= Csaba Csere =

Csaba Csere (/ˈtʃʌbə ˈtʃɛdə/ CHUB-ə-_-CHED-ə) is a former technical director and editor-in-chief of Car and Driver magazine.

Csere is an American of Hungarian descent. He earned a bachelor's degree in mechanical engineering at the Massachusetts Institute of Technology in 1975. He went on to join Ford Motor Company's Advanced Engine Engineering Office. He joined Car and Driver magazine as its technical editor in 1980. He specialized in stories about technical issues and first-person experiences in competition machines ranging from NASCAR stock cars to Formula One cars. In the process, he raced in fifteen 24-hour events and performed an automotive backflip at over 200 mph on the Bonneville Salt Flats.
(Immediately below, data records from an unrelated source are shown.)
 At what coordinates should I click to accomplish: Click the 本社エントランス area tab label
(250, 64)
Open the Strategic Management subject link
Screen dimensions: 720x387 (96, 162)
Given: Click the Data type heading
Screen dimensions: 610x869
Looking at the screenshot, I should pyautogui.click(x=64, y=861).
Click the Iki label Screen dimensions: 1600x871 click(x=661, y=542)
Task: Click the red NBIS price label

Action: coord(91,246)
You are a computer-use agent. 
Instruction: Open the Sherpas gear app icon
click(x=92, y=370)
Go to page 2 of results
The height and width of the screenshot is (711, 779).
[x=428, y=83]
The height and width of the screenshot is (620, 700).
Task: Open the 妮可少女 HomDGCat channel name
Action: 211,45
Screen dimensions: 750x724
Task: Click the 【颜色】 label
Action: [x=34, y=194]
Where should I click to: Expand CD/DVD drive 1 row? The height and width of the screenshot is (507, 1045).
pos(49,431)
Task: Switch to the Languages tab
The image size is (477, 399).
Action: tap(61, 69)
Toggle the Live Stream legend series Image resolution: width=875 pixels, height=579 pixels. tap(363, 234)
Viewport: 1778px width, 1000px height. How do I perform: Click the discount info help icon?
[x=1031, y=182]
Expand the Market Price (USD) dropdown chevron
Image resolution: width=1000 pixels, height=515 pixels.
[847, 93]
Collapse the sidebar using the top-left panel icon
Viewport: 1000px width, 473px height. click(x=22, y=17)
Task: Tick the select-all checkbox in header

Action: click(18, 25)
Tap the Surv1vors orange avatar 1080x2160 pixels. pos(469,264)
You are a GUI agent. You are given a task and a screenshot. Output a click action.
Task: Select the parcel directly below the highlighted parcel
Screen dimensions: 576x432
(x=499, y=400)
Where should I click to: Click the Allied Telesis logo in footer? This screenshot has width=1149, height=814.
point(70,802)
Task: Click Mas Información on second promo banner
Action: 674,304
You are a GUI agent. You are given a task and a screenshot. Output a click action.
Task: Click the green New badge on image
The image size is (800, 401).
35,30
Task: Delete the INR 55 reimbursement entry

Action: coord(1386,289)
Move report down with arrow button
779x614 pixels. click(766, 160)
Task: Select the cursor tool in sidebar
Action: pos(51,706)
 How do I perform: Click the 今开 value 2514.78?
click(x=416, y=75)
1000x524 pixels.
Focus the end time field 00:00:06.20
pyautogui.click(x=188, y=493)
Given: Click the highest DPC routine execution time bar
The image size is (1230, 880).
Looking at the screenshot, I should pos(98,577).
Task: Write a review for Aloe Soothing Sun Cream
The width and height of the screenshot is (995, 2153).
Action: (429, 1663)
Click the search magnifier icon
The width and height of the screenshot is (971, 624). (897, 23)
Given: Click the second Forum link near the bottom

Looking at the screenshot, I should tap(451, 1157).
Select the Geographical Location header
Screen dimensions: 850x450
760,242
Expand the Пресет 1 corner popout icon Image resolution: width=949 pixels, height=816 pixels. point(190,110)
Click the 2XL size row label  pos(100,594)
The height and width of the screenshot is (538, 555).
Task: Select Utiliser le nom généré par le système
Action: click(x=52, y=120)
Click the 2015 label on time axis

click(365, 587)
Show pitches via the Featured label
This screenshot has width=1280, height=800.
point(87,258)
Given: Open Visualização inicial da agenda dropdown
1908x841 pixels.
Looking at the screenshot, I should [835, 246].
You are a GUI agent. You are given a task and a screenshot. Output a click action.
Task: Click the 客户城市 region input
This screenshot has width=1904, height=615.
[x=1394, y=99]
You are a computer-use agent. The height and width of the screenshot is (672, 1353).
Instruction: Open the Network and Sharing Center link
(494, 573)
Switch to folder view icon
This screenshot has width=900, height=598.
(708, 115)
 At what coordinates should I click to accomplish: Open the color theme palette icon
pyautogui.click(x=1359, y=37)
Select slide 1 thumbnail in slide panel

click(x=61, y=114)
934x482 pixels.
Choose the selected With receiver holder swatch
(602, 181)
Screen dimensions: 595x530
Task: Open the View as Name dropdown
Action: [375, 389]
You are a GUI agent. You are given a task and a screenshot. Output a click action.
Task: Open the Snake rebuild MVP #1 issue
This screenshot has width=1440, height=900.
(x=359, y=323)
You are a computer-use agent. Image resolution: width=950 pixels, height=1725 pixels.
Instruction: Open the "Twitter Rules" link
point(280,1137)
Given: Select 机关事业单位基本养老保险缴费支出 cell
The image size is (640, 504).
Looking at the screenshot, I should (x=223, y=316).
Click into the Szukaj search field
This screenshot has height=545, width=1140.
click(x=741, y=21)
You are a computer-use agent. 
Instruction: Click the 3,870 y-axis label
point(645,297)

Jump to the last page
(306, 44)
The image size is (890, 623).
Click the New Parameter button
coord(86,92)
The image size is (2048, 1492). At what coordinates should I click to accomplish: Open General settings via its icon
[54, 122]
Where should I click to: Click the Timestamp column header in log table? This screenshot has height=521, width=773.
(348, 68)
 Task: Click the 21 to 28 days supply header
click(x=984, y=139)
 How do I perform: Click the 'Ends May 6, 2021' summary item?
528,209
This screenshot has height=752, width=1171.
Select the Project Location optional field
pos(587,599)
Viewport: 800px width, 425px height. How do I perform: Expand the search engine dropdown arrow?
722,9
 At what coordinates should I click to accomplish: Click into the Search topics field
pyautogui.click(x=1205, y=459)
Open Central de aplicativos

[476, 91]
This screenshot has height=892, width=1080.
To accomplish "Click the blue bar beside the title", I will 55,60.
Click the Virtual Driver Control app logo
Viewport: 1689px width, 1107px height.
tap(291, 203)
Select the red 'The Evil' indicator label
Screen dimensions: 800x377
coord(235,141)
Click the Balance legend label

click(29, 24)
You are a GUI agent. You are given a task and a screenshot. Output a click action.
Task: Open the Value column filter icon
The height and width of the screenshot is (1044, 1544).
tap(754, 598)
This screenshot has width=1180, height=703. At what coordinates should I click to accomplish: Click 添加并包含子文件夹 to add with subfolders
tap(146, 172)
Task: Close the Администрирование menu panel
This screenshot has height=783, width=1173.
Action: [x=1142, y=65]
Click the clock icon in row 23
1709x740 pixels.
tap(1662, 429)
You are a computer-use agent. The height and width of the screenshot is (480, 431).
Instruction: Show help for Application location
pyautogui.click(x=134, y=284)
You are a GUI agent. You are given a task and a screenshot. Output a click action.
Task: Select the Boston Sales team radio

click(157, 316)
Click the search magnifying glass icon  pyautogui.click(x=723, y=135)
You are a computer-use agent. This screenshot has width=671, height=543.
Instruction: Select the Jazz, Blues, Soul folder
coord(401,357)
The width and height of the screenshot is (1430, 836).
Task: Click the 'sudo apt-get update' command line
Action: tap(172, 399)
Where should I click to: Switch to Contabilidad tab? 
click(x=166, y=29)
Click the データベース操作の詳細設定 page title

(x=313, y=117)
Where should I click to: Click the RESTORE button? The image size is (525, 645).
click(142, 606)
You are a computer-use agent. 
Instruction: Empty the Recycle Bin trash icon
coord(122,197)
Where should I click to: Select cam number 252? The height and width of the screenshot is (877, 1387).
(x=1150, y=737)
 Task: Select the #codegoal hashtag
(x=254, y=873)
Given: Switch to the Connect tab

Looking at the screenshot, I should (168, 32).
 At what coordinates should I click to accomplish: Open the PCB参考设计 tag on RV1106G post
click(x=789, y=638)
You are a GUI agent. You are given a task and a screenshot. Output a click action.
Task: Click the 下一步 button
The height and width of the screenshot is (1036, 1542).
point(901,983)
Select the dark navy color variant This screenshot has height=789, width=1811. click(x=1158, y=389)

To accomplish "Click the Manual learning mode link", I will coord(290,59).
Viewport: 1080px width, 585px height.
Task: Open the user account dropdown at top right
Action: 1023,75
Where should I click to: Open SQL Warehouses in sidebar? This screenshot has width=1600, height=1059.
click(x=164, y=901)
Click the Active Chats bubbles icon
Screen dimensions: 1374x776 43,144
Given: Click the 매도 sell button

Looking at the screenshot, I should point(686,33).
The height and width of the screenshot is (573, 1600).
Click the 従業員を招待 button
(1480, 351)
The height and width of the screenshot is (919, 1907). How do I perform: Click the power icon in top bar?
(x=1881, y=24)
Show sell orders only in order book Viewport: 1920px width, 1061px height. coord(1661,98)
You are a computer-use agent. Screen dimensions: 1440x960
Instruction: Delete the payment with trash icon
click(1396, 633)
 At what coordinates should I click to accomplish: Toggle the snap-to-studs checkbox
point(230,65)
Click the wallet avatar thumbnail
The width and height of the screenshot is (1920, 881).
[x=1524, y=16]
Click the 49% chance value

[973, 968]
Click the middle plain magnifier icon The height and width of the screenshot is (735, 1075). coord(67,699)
Csere became editor-in-chief in 1993 and concentrated on integrating Car and Driver's TV, Internet, and radio efforts. He presided over a controversial redesign of the magazine, launched in December 2006 and refined during 2007. The cover featured capitalized headlines, often with an exclamation point, and featured bands of yellow. Inside, there was further prominent use of yellow, his favourite color. Additional yellow coloration was to be found on the Car and Driver website. The redesign was roundly criticized in the 'Backfires' (Reader's Letters) section of the March 2007 issue. In that column, the editor admitted to receiving 164 letters against the redesign and 13 for, but stated: "We paid big bucks for this yellow redesign and we ain't going back - Ed".

On December 16, 2008 — according to the official press release of Hachette Filipacchi Media U.S. — Csere resigned his position as editor-in-chief. No explanation was given, and Csere has refused to discuss the reasons for his departure. He did not write a goodbye column for the magazine where he had worked for 29 years.

By the August 2009 issue of Car and Driver the controversial redesign had largely been dropped in favor of a look more closely resembling the prior design. In the September 2009 issue Csere contributed a feature entitled 'Lightly Used Cars'. The June 2010 issue contained a feature contributed by Csere titled "Suck, Squeeze, Bang! Blow, Ad Infinitum" and extensively used the colour yellow once again.

Outside of Car and Driver, Csere has appeared as an authority on automotive issues in the United States Senate and many national television and radio news programs.

In January 2012, Csere began writing for The New York Times, with his first car review on the 2012 Honda CR-V.

Csere is still regularly seen working with Car and Driver under the title of contributing editor. Online, he presents many of Car and Driver's 'Tested' video reviews of automobiles on YouTube.